--- WHAT THE TASK REQUIRES ---
Will you restate verbatim the lines running from the line with "Image resolution: width=504" to the end of the data, leaving out everything else?

·····

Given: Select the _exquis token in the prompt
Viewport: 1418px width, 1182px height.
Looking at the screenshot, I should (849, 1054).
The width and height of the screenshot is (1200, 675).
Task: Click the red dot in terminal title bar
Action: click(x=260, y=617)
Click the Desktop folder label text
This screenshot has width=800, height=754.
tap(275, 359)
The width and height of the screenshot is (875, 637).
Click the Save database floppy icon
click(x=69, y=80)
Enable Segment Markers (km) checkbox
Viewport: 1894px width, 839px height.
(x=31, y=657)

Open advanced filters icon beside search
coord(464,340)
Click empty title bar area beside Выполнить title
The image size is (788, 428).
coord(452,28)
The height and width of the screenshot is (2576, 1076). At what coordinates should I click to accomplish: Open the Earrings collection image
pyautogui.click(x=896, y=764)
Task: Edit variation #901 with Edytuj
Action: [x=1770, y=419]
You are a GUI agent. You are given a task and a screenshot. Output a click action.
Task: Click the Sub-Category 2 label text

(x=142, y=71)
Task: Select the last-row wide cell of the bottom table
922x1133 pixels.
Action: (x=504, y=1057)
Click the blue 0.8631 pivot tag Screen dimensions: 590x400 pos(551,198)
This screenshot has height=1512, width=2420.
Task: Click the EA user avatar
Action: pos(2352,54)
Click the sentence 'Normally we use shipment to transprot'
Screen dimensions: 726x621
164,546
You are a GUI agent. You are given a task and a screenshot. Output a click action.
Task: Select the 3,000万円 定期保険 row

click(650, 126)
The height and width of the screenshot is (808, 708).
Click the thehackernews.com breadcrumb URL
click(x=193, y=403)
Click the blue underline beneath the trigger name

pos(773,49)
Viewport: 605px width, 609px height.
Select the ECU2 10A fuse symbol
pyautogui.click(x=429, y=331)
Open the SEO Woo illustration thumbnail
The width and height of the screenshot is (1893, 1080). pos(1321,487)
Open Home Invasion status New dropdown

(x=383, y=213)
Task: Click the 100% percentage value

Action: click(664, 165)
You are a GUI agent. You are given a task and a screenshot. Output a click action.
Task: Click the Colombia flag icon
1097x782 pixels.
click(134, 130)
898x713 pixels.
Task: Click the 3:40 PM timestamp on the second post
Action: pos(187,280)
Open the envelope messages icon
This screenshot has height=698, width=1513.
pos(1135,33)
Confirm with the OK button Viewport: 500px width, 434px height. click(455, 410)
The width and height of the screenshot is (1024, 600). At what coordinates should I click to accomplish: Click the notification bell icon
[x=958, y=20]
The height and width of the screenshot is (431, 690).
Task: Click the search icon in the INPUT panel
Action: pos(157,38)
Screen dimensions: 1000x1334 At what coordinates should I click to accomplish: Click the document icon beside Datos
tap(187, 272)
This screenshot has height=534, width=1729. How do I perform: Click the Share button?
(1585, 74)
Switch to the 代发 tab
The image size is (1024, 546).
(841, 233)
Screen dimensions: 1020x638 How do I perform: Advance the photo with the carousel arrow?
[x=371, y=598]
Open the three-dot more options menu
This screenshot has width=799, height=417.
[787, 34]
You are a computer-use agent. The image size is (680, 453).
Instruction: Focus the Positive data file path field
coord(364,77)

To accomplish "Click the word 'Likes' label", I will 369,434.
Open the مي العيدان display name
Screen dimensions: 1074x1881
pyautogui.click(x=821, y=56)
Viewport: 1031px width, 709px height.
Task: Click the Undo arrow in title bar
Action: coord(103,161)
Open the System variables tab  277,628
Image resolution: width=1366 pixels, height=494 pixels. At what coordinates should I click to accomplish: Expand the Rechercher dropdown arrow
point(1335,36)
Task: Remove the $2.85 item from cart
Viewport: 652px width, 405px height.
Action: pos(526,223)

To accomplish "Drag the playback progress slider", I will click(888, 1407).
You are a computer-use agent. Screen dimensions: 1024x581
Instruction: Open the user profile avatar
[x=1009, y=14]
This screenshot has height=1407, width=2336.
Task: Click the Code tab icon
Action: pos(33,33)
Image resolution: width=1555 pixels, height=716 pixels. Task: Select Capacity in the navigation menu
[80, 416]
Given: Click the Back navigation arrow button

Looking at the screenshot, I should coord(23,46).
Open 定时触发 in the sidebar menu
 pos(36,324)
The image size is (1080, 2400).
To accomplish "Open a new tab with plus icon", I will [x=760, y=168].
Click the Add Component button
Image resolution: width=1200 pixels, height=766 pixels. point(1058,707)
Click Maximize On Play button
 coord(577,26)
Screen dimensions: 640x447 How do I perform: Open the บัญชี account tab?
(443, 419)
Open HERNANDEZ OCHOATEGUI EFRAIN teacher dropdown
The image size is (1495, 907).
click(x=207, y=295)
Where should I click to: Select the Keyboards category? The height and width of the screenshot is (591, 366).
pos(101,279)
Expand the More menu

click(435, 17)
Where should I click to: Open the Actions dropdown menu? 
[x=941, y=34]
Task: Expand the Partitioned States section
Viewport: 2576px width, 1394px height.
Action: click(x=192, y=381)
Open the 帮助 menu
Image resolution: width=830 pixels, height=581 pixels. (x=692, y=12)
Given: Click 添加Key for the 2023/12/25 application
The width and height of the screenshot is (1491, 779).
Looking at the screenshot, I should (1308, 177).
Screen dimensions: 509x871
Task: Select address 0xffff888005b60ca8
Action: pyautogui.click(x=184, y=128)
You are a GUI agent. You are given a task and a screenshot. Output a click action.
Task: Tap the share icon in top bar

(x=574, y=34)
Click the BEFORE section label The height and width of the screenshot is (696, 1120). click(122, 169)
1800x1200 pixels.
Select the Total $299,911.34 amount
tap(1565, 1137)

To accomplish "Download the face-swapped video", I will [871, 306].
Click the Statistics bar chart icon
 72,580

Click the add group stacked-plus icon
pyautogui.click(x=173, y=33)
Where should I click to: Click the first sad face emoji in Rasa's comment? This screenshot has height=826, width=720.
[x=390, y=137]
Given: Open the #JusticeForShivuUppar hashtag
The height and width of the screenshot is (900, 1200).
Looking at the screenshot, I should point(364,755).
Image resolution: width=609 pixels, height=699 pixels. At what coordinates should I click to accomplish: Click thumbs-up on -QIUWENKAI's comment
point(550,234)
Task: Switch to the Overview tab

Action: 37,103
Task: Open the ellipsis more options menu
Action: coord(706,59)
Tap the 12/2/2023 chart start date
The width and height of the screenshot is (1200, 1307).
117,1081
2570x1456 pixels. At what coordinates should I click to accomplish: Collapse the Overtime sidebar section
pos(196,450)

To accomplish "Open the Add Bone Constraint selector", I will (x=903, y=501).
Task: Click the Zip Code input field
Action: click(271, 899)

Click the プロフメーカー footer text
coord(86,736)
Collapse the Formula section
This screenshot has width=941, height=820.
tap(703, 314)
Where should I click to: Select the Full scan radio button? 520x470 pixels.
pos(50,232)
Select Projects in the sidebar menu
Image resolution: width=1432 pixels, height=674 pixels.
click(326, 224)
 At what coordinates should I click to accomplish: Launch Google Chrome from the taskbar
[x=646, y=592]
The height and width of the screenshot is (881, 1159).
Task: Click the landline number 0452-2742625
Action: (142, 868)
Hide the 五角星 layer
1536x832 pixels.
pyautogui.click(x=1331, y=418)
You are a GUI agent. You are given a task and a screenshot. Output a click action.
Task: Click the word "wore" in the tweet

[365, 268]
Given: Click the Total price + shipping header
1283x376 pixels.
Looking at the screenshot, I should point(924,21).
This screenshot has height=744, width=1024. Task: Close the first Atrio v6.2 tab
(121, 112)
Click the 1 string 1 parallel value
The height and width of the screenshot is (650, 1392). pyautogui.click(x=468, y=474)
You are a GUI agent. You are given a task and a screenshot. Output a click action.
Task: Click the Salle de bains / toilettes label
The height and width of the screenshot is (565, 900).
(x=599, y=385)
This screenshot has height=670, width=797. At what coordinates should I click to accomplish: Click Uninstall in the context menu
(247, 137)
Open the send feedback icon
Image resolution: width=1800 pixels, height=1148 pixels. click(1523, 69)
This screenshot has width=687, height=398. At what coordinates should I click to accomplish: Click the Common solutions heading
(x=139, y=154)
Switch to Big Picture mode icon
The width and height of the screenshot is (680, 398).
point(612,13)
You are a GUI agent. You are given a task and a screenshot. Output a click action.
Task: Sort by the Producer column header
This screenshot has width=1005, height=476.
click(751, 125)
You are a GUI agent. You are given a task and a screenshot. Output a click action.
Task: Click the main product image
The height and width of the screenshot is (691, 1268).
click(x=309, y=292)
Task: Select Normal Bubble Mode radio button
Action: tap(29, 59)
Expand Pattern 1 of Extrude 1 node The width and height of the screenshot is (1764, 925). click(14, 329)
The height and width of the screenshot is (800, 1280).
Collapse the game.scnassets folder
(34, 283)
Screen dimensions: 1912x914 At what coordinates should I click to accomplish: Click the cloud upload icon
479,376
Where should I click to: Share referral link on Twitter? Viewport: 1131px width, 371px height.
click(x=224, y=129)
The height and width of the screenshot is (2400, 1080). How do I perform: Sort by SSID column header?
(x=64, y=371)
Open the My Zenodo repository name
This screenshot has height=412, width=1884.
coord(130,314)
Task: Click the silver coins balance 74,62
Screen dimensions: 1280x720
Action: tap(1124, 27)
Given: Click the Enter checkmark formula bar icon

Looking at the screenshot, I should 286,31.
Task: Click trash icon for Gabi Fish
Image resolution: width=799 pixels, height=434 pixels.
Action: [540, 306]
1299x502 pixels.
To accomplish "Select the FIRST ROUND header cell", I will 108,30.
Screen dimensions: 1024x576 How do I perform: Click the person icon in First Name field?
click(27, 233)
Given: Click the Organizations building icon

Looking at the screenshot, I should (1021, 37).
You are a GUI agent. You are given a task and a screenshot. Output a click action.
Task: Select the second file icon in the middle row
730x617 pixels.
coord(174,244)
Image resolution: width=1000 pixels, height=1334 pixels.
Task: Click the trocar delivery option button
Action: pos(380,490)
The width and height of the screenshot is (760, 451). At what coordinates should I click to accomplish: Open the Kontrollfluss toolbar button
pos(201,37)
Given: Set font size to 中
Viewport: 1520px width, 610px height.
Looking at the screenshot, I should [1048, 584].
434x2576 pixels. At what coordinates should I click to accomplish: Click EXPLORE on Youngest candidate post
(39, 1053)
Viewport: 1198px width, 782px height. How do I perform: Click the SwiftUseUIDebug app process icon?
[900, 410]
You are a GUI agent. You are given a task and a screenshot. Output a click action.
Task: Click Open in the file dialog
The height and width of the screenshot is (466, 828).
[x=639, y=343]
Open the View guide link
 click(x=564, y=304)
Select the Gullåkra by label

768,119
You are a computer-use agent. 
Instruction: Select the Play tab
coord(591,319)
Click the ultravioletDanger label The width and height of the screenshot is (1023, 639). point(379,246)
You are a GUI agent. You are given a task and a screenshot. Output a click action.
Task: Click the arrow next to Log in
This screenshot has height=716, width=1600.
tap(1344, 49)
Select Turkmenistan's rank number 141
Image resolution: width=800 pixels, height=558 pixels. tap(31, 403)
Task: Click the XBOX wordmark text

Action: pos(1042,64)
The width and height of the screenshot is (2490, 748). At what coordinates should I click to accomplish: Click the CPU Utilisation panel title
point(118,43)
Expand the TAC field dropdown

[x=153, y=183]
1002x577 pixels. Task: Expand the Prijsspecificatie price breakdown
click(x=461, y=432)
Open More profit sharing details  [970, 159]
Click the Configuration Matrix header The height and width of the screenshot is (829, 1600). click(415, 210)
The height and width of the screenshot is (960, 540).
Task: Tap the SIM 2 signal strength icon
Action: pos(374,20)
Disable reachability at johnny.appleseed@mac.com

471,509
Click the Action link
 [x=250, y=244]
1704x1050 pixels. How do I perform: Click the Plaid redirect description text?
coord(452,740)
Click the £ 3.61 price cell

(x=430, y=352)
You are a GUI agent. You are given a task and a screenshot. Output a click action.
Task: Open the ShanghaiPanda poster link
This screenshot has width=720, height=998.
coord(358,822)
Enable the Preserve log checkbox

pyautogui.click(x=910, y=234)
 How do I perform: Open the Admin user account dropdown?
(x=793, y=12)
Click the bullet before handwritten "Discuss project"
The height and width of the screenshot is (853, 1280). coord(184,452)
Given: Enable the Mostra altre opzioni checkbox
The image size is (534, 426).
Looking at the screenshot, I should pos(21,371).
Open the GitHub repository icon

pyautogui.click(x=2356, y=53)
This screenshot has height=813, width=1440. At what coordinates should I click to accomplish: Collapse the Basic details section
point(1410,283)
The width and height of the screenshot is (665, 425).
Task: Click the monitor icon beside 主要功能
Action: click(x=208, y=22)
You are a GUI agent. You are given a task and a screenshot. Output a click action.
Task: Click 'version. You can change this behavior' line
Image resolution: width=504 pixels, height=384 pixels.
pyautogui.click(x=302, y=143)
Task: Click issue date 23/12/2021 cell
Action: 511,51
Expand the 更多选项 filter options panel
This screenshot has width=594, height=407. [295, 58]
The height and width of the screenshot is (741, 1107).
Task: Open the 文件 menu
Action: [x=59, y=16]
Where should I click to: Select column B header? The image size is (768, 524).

·····

--- SOLVED EXERCISE ---
Image resolution: width=504 pixels, height=384 pixels.
pyautogui.click(x=302, y=143)
Task: Click issue date 23/12/2021 cell
Action: 511,51
Expand the 更多选项 filter options panel
This screenshot has width=594, height=407. [295, 58]
The height and width of the screenshot is (741, 1107).
Task: Open the 文件 menu
Action: [x=59, y=16]
Where should I click to: Select column B header? The image size is (768, 524).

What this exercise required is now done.